(Dataset excerpt)
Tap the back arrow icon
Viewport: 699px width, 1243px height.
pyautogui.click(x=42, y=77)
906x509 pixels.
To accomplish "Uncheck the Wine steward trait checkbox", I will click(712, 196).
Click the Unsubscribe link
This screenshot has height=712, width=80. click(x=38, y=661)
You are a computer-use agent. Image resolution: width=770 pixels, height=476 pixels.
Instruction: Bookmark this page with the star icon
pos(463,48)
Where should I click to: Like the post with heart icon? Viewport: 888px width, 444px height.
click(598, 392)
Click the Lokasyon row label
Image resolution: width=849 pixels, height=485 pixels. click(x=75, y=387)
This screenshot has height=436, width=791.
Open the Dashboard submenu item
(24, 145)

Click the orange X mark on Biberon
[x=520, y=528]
---
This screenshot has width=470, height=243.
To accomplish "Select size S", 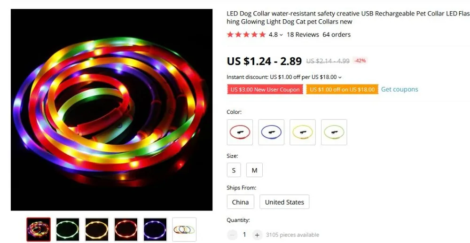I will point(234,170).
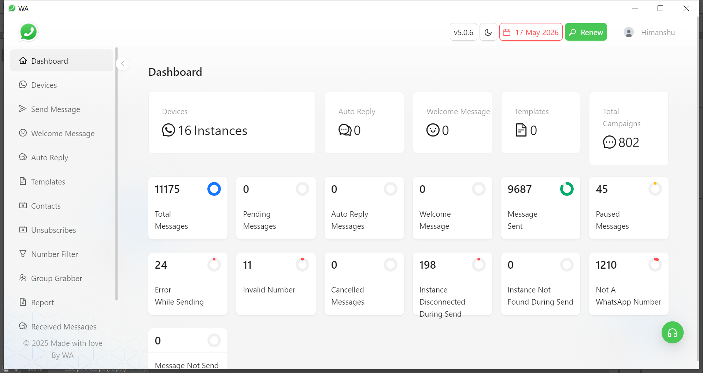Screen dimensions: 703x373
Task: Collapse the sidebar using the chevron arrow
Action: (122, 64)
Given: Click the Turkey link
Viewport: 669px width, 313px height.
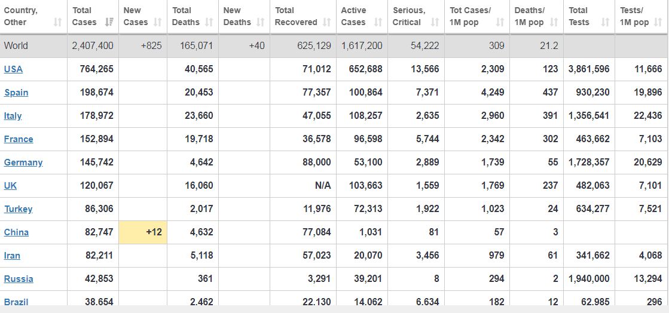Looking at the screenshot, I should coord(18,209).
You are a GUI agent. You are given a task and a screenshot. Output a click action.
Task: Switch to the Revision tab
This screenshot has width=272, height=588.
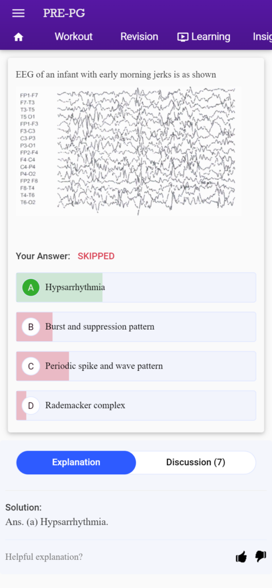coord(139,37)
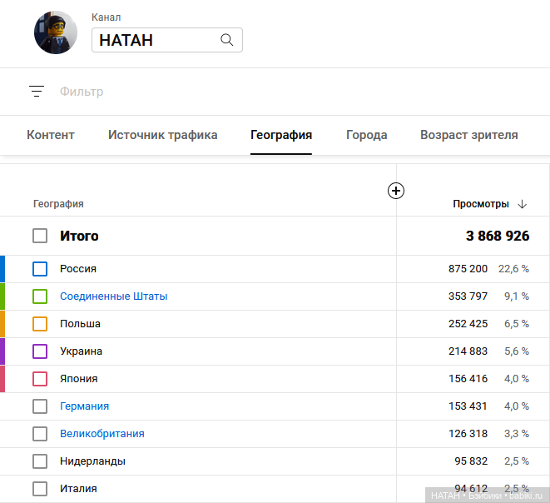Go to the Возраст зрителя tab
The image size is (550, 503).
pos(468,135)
...
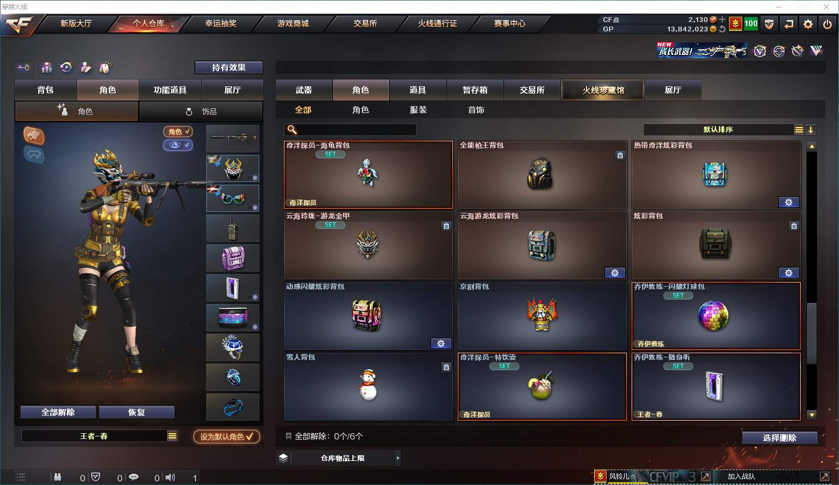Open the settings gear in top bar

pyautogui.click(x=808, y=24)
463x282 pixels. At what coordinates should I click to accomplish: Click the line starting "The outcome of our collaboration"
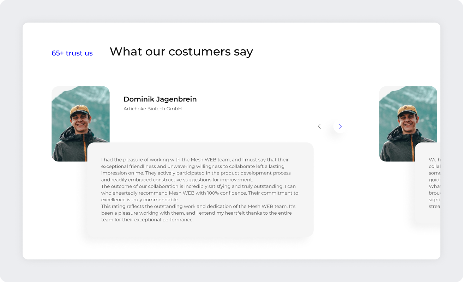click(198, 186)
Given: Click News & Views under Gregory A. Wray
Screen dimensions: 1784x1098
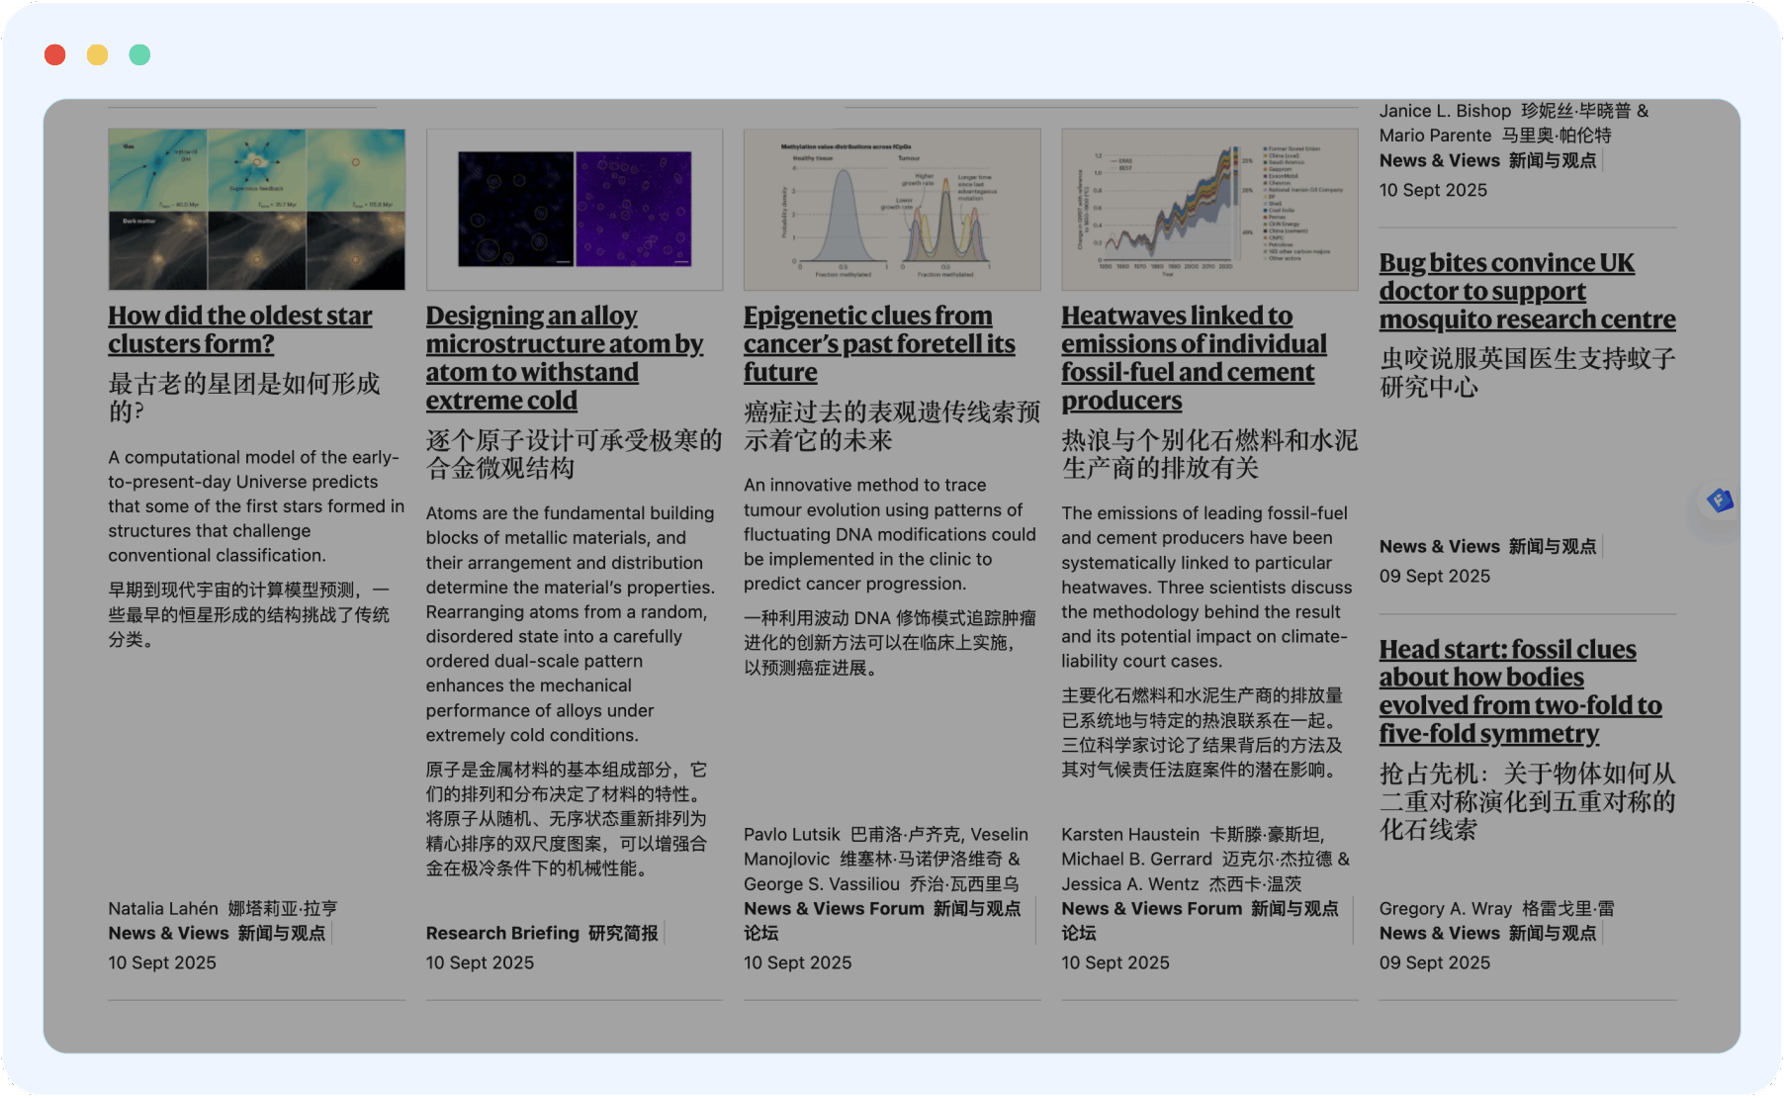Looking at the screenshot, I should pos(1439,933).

> **What is required**:
Retype the stretch of items from the line containing "Tap the back arrow icon" through the line containing "[x=520, y=528]", both included, without any changes.

> **Response**:
Tap the back arrow icon
Viewport: 699px width, 1243px height.
pyautogui.click(x=42, y=77)
906x509 pixels.
To accomplish "Uncheck the Wine steward trait checkbox", I will click(712, 196).
Click the Unsubscribe link
This screenshot has height=712, width=80. click(x=38, y=661)
You are a computer-use agent. Image resolution: width=770 pixels, height=476 pixels.
Instruction: Bookmark this page with the star icon
pos(463,48)
Where should I click to: Like the post with heart icon? Viewport: 888px width, 444px height.
click(598, 392)
Click the Lokasyon row label
Image resolution: width=849 pixels, height=485 pixels. click(x=75, y=387)
This screenshot has height=436, width=791.
Open the Dashboard submenu item
(24, 145)

Click the orange X mark on Biberon
[x=520, y=528]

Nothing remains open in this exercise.